Once again, federal assurances that anti-terrorism surveillance tactics respect the limits of individual privacy rights have been proved worthless.

Listen in. Here's Homeland Security Secretary Michael Chertoff last December defending a program that collects and saves for up to 15 years information about the travel habits of innocent Americans:

"What we are doing is a sensible, totally constitutional and privacy right-respecting effort to make sure that we don't inconvenience the rights of most travelers, so that we can focus more sensibly and in a more risk-managed fashion on those people that do potentially pose a threat."

Turns out what he meant was that Customs and Border Protection officials are making long-lasting electronic notes of such personal details as traveling companions and reading material, credit card and telephone records, itineraries, hotel and rental car information and a preference for king or double beds.

One civil liberties activist who requested his records and then turned them over to The Washington Post discovered that his file included the notation that he once carried a book on marijuana titled Drugs and Your Rights, which homeland security folks apparently decided cast the shadow of criminal intent.

This is the great danger of such unregulated surveillance of innocent individuals.
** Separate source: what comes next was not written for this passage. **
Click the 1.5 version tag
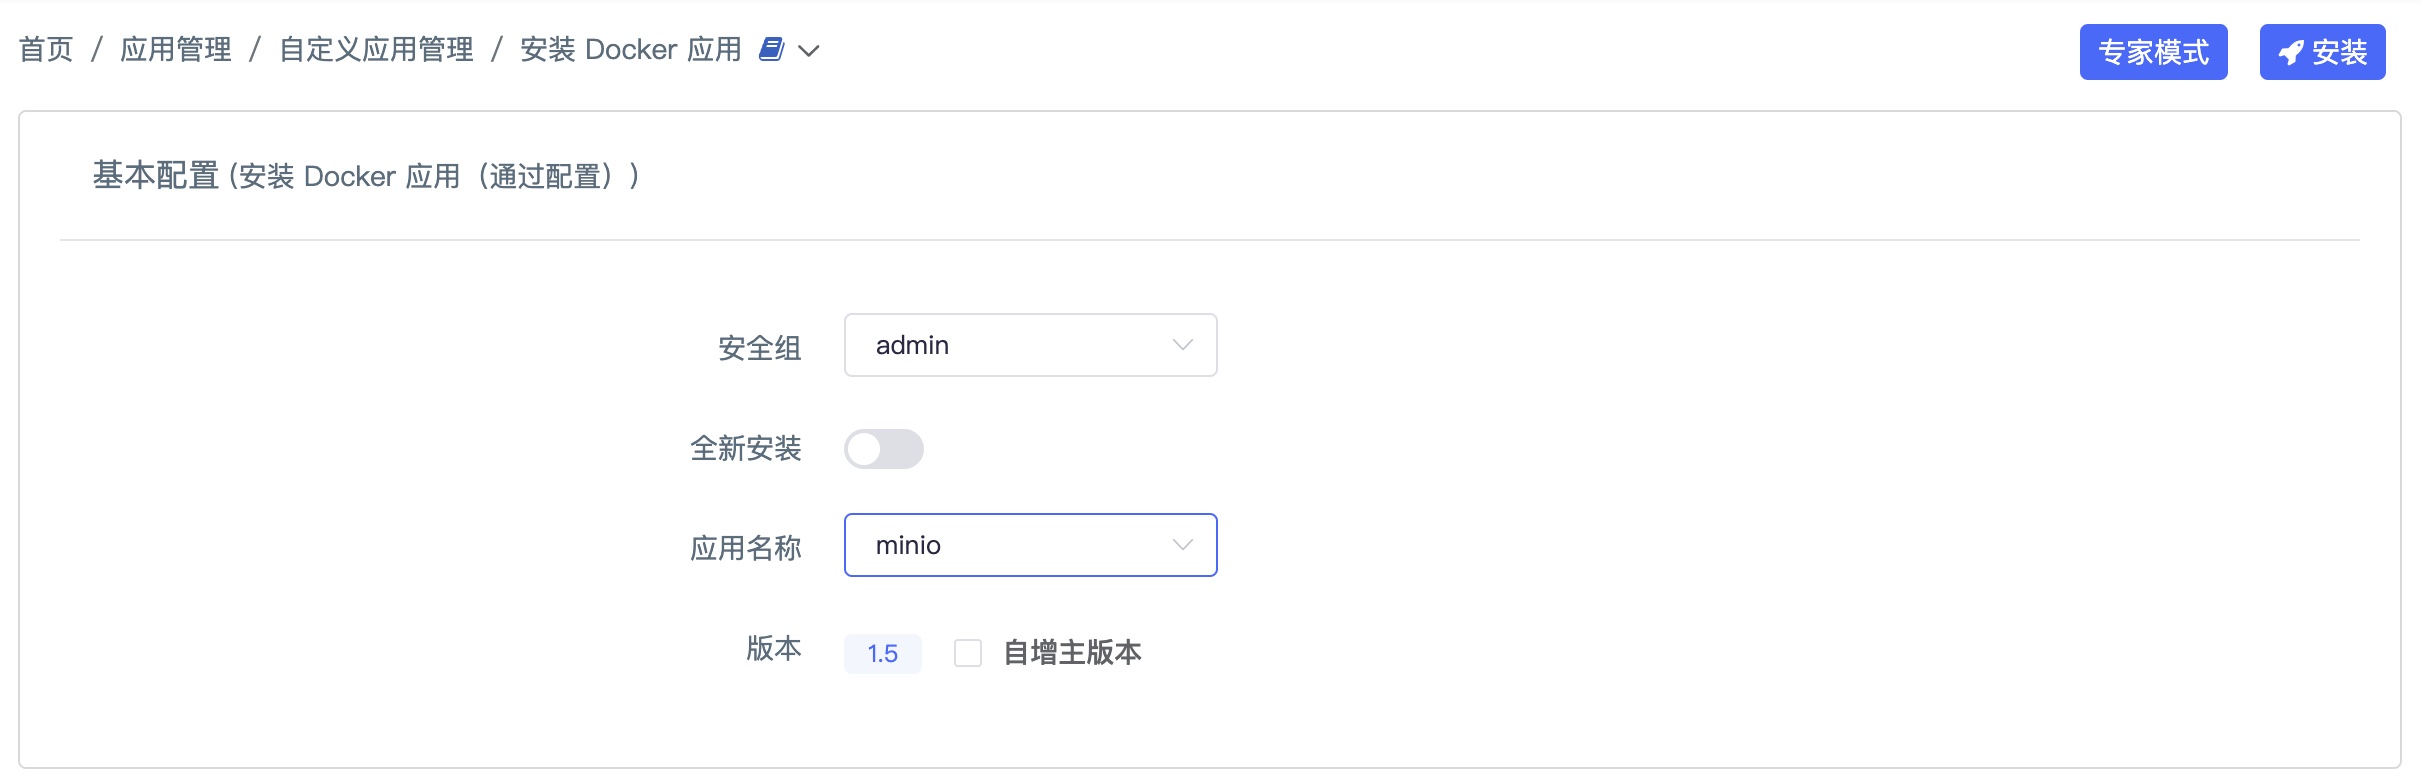Viewport: 2422px width, 776px height. [882, 653]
Observations are made by all-too-human, and perhaps not well trained, border officials and based on their presumptions and prejudices.
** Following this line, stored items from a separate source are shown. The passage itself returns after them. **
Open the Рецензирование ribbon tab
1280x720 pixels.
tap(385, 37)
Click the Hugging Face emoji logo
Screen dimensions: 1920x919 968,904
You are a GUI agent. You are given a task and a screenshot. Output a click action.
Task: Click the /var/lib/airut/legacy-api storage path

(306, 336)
The information is stored for up to 15 years, DHS officials said, because terrorists have often proved in the past to have no criminal records that might be a tip-off, so these vaguer details about what they read and with whom they associate could someday prove useful.

Like the discredited FBI of decades ago, this program is targeting potential threats among travelers on the basis of hunches, bias and gossip. And once the information is recorded, it's widely available to law enforcement and other agencies.

From wiretaps, to spy satellites, to surveillance cameras in the public square, Americans have lost an enormous amount of privacy since Sept. 11, 2001. Mr. Chertoff and his colleagues would do well to remember that the Department of Homeland Security has a two-part mission: "preserving freedoms and protecting America." Soon, there may be nothing left to preserve and a country too damaged to protect.